Supports optional sample metadata header too as # prefixed header lines.

Returns dictionaries of: * Sequence keyed on [<marker>, <identitifer>], string * Sequence metadata keyed [<marker>, <identitifer>], dict of key:value pairs * Sample metadata keyed on [<sample>], dict of key:value pairs * Counts keyed on 3-tuple [<marker>, <identifier>, <sample>], integer

thapbi_pict.utils.parse_species_tsv(tabular_file, min_abundance=0, req_species_level=False, allow_wildcard=False) → Iterator[tuple[str | None, str, str, str]]

Parse file of species assignments/predictions by sequence.

Yields tuples of marker name (from the file header line), sequence name, taxid, and genus_species.

thapbi_pict.utils.primer_clean(primer: str) → str

Handle non-IUPAC entries in primers, maps I for inosine to N.

>>> primer_clean("I")
'N'

Inosine is found naturally at the wobble position of tRNA, and can match any base. Structurally similar to guanine (G), it preferentially binds cytosine (C). It sometimes used in primer design (Ben-Dov et al, 2006), where degeneracy N would give similar results.

thapbi_pict.utils.reject_species_name(species: str) → bool

Reject species names like ‘environmental samples’ or ‘uncultured …’.

Will also reject names with “;” in them as used in the classifier and reports to combine multiple species entries.

thapbi_pict.utils.run(cmd, debug: bool = False, attempts: int = 1) → CompletedProcess

Run a command via subprocess, abort if fails.

Returns a subprocess.CompletedProcess object, or None if all attempts fail.

thapbi_pict.utils.species_level(prediction: str) → bool

Is this prediction at species level.

Returns True for a binomial name (at least one space), False for genus only or no prediction.

thapbi_pict.utils.split_read_name_abundance(text: str, debug: bool = False) → tuple[str, int]

Split SWARM style read name into prefix and abundance.

>>> split_read_name_abundance("9e8f051c64c2b9cc3b6fcb27559418ca_988")
('9e8f051c64c2b9cc3b6fcb27559418ca', 988)

If fails to detect the abundance, will return the original text as the prefix with an abundance of 1.

thapbi_pict.utils.valid_marker_name(text: str) → bool

Check the proposed string valid for use as a marker name.

Want to be able to use the string for file or directory names, and also column names etc in reports.
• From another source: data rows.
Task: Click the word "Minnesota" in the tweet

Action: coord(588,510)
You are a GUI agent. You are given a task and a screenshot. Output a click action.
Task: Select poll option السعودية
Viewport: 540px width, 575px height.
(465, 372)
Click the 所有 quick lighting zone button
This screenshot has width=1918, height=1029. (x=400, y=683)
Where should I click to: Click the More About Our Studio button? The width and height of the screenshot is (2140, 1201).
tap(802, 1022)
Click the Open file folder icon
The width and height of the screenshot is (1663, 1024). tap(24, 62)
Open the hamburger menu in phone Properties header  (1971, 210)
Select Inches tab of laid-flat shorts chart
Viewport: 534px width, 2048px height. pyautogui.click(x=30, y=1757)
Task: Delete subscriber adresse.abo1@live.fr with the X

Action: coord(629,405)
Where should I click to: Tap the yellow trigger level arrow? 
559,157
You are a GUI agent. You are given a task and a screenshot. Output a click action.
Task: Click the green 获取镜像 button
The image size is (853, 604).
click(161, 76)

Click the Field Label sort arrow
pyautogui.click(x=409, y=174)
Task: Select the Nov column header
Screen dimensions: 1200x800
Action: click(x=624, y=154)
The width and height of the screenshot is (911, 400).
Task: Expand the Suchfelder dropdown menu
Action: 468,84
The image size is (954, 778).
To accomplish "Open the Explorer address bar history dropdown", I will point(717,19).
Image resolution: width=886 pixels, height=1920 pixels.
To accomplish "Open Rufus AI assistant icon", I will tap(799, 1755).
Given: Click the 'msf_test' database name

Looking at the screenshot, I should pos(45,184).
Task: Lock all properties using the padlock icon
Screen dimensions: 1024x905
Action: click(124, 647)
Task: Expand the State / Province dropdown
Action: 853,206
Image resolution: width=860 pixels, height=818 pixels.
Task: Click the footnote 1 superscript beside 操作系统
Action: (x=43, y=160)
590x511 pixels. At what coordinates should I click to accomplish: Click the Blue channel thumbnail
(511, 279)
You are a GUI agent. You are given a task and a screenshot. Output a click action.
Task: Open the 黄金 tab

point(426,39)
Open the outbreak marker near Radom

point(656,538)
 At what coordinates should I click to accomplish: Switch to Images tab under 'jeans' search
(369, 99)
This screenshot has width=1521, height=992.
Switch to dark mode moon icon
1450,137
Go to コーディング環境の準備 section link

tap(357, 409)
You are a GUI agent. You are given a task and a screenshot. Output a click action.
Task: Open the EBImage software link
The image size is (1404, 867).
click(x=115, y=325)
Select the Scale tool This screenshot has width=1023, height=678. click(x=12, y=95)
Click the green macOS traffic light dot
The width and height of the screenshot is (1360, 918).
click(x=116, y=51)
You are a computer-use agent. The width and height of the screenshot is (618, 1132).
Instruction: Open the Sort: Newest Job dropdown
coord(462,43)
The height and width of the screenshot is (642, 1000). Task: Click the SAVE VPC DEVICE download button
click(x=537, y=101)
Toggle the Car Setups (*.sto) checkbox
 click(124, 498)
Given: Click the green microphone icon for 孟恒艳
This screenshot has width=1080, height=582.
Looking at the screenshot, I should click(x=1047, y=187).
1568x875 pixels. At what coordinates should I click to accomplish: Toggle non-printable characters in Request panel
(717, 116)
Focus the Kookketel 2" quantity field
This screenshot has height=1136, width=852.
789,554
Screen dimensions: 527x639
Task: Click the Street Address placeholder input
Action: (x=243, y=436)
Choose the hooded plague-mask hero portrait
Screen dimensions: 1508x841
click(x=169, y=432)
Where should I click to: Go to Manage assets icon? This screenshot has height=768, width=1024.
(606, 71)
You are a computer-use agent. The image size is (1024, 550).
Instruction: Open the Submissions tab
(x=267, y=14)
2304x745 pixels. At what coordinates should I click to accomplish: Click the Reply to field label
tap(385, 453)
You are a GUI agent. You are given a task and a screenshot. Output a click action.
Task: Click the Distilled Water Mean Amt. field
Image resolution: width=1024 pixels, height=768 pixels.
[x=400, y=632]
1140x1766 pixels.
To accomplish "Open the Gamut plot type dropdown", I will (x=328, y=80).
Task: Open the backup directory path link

At very least should reject whitespace, line breaks, and slashes.

Also rejecting all digits, as might want to accept integers as argument (e.g. cluster array job mapping task numbers to marker numbers).

Also rejecting the underscore, as may want to use it as a field separator in sequence names (e.g. marker_md5_abundance), and full stop as may use it as a field separator in filenames.

May want to relax this later, thus defining this central function.